• [The problem]: Render the data as a Markdown table with two columns, Row and Line, starting from the beginning of the data and running up to and including the line containing "tap(292, 748)". Number each row and leave out blank lines.

• [Data shown]:
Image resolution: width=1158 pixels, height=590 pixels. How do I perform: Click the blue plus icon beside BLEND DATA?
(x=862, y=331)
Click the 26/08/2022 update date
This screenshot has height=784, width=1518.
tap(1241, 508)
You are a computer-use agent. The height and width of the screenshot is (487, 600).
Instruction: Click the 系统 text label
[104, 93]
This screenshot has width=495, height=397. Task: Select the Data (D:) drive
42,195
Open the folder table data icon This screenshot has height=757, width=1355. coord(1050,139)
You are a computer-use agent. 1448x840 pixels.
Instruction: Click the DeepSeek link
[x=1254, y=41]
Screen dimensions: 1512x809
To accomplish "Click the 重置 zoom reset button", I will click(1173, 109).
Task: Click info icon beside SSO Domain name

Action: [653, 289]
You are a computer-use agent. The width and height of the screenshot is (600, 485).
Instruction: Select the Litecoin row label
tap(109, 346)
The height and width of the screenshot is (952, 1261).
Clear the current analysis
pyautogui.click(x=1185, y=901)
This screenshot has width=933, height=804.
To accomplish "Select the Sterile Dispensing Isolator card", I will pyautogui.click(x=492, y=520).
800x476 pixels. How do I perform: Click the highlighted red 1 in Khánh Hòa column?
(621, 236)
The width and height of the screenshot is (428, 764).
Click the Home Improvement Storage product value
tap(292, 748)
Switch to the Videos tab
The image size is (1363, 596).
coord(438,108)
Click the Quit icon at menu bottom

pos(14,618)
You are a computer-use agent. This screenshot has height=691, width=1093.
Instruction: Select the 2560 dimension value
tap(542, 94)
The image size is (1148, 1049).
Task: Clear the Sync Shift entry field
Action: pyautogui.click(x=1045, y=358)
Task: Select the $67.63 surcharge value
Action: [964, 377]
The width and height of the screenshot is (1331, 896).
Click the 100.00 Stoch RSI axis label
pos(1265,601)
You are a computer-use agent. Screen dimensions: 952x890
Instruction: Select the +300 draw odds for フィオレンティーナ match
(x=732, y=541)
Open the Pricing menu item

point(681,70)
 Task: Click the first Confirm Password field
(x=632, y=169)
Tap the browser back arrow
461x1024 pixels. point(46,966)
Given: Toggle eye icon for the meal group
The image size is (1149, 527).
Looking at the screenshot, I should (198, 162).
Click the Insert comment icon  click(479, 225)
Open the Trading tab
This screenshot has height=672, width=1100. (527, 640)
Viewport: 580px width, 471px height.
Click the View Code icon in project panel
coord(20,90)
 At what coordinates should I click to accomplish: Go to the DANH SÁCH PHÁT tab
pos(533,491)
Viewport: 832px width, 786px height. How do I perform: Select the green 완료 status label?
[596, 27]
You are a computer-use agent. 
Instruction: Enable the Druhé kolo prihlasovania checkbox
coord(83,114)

• [Output]:
| Row | Line |
|---|---|
| 1 | Image resolution: width=1158 pixels, height=590 pixels. How do I perform: Click the blue plus icon beside BLEND DATA? |
| 2 | (x=862, y=331) |
| 3 | Click the 26/08/2022 update date |
| 4 | This screenshot has height=784, width=1518. |
| 5 | tap(1241, 508) |
| 6 | You are a computer-use agent. The height and width of the screenshot is (487, 600). |
| 7 | Instruction: Click the 系统 text label |
| 8 | [104, 93] |
| 9 | This screenshot has width=495, height=397. Task: Select the Data (D:) drive |
| 10 | 42,195 |
| 11 | Open the folder table data icon This screenshot has height=757, width=1355. coord(1050,139) |
| 12 | You are a computer-use agent. 1448x840 pixels. |
| 13 | Instruction: Click the DeepSeek link |
| 14 | [x=1254, y=41] |
| 15 | Screen dimensions: 1512x809 |
| 16 | To accomplish "Click the 重置 zoom reset button", I will click(1173, 109). |
| 17 | Task: Click info icon beside SSO Domain name |
| 18 | Action: [653, 289] |
| 19 | You are a computer-use agent. The width and height of the screenshot is (600, 485). |
| 20 | Instruction: Select the Litecoin row label |
| 21 | tap(109, 346) |
| 22 | The height and width of the screenshot is (952, 1261). |
| 23 | Clear the current analysis |
| 24 | pyautogui.click(x=1185, y=901) |
| 25 | This screenshot has width=933, height=804. |
| 26 | To accomplish "Select the Sterile Dispensing Isolator card", I will pyautogui.click(x=492, y=520). |
| 27 | 800x476 pixels. How do I perform: Click the highlighted red 1 in Khánh Hòa column? |
| 28 | (621, 236) |
| 29 | The width and height of the screenshot is (428, 764). |
| 30 | Click the Home Improvement Storage product value |
| 31 | tap(292, 748) |